That's because Ultra HD models from those makers will include the Netflix app and chips that decode signals in the so-called High Efficiency Video Coding standard, or HEVC.
The chip is required to decode signals that Netflix Inc. will compress by more than 100 times and squeeze through the Internet at a speed of 15.6 megabits per second. That's a download speed widely available from Internet providers in the U.S.
When the sets go on sale in the next few months, Netflix will be ready with Ultra HD programming, including some nature documentaries and the second season of its original series, "House of Cards." Ultra HD streaming will be part of the standard Netflix streaming price of $8 a month, the company said.
Netflix showed off streaming in Ultra HD, or 4K, on the sidelines of the International CES gadget show this week. The format has four times as many pixels as standard HD and vastly improves the clarity of larger screens that measure 60 or more inches diagonally.

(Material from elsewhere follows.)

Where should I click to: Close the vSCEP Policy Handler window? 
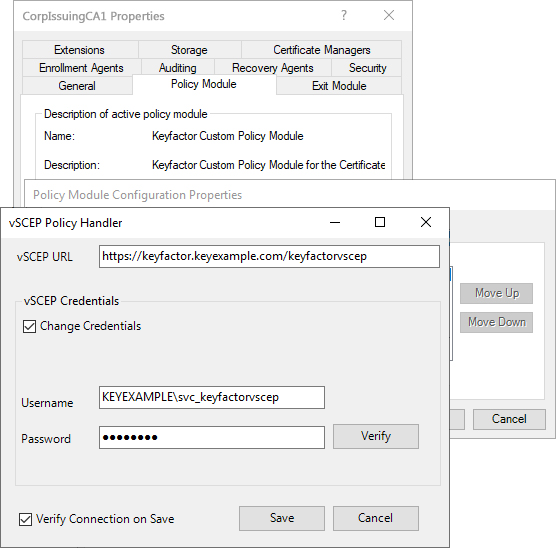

Netflix videos that are available in the sharper format are labeled with the "Ultra HD 4K" symbol.
The picture was crisp on a large Sony Bravia screen when running off hotel Internet that was boosted to 50 Mbps, and didn't seem to take any longer than standard Netflix video to load.
Neil Hunt, Netflix's chief product officer, said the company was in a "unique place" by being able to order original programming in 4K and then being able to deliver it to the small group of early adopters while the format is still in its early stages.
"People are recognizing that disc formats are yesterday's solution," Hunt said.
Because of the cost challenges of making a new disc format or upgrading TV production facilities for small audiences, most content early on "is bound to be Internet-delivered," he said.